• Problem statement: Nothing but a number should be given: how many lines of the records include "item"?

----

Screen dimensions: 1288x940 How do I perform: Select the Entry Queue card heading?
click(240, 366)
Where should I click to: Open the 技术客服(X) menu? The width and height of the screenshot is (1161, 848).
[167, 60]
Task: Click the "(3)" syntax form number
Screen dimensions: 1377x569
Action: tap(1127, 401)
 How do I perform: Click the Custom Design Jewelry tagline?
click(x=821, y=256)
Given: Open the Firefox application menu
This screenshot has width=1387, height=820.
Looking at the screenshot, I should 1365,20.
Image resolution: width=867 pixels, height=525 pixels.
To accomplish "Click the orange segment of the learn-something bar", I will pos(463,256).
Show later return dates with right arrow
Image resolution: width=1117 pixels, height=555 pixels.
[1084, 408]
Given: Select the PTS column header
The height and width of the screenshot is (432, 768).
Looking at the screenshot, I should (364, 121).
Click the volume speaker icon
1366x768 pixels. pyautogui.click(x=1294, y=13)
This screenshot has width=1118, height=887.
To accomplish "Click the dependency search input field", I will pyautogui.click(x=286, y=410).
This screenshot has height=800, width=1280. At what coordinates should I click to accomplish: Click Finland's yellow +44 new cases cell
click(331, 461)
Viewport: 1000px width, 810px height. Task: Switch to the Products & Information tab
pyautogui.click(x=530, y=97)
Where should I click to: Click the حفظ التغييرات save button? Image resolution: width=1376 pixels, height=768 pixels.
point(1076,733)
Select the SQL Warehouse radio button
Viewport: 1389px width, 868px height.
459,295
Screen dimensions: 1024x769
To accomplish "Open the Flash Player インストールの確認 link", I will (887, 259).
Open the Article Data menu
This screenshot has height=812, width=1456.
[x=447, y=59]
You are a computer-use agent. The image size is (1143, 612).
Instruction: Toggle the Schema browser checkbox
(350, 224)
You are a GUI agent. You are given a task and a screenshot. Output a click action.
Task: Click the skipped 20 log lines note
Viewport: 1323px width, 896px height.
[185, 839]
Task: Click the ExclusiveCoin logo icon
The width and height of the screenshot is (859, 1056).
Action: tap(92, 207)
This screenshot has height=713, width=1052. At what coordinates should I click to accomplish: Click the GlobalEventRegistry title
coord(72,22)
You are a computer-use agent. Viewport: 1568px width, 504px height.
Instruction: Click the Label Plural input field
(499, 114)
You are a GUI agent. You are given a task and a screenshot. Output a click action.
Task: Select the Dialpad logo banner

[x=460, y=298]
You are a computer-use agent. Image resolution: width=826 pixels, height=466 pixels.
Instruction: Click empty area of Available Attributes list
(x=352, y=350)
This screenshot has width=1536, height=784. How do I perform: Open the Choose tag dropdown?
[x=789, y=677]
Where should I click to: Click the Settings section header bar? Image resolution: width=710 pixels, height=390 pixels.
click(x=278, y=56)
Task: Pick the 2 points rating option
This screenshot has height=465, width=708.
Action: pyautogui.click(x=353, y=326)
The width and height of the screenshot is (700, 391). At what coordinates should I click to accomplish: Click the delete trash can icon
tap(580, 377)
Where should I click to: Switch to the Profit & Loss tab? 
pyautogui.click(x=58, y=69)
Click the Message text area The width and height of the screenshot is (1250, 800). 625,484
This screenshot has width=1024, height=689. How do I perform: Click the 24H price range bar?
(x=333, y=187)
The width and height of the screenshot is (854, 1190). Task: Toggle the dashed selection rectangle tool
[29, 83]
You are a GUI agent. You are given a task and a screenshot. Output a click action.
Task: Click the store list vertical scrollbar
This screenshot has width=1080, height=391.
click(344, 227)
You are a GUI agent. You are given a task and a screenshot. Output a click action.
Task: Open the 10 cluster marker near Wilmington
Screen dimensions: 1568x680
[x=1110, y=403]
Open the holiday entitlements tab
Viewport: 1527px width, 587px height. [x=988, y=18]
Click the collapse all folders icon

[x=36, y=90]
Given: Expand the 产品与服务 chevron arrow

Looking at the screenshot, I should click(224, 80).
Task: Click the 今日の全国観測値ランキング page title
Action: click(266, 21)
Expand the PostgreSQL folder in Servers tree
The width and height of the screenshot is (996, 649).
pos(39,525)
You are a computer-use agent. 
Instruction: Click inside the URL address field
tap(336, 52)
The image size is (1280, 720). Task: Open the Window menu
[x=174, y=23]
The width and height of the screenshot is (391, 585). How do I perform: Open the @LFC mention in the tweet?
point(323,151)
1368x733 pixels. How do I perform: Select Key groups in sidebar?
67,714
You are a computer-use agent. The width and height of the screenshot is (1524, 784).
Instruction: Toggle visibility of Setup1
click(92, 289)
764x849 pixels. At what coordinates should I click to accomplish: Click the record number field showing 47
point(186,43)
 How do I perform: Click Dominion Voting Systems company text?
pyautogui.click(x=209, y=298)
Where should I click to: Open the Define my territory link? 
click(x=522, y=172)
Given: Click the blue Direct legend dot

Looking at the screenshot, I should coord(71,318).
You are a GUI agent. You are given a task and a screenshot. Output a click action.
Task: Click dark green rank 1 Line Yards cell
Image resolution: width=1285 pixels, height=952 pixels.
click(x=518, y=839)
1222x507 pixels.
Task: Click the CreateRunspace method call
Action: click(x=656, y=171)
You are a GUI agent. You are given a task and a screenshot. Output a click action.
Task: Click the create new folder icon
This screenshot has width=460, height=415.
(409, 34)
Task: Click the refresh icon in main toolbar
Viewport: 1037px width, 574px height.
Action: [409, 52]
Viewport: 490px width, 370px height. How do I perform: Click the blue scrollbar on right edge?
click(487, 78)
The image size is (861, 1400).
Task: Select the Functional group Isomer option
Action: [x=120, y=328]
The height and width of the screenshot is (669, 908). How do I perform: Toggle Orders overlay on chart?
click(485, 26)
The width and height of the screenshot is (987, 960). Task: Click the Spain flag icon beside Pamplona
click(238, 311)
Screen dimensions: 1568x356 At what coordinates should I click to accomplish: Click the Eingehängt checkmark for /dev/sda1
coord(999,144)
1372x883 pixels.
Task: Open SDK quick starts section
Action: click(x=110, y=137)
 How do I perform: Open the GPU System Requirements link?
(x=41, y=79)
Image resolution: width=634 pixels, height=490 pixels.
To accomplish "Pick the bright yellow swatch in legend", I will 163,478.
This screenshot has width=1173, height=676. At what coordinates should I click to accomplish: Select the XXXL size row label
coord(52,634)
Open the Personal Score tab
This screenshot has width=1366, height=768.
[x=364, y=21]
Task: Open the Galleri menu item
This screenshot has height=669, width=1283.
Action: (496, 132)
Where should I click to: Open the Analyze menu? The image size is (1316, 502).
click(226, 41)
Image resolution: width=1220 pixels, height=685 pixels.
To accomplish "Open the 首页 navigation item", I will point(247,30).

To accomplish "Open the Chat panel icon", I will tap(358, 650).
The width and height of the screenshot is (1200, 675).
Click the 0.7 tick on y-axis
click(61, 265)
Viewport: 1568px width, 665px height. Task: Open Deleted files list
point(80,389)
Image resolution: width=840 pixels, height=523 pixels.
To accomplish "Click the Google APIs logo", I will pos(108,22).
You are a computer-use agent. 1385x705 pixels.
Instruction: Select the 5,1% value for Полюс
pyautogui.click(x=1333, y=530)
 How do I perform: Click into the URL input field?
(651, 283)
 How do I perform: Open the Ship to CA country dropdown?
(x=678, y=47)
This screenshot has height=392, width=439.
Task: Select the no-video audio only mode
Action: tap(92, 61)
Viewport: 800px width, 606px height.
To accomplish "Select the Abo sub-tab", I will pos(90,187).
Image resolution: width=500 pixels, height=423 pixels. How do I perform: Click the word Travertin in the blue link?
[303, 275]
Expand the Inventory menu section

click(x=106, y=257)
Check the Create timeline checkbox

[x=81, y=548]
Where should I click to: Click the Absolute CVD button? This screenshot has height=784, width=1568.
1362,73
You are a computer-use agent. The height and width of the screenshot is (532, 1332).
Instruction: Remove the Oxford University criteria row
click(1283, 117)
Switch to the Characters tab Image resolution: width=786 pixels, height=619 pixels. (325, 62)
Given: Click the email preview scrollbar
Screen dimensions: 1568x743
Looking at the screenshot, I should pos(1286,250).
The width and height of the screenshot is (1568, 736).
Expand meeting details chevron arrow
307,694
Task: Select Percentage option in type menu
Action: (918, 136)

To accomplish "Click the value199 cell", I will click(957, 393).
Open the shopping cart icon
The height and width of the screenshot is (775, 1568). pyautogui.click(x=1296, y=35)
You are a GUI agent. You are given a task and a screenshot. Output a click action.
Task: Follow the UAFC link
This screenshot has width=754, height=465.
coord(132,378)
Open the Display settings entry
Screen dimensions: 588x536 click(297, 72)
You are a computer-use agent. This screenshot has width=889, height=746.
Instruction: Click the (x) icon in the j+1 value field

----

• Solution to this task: 2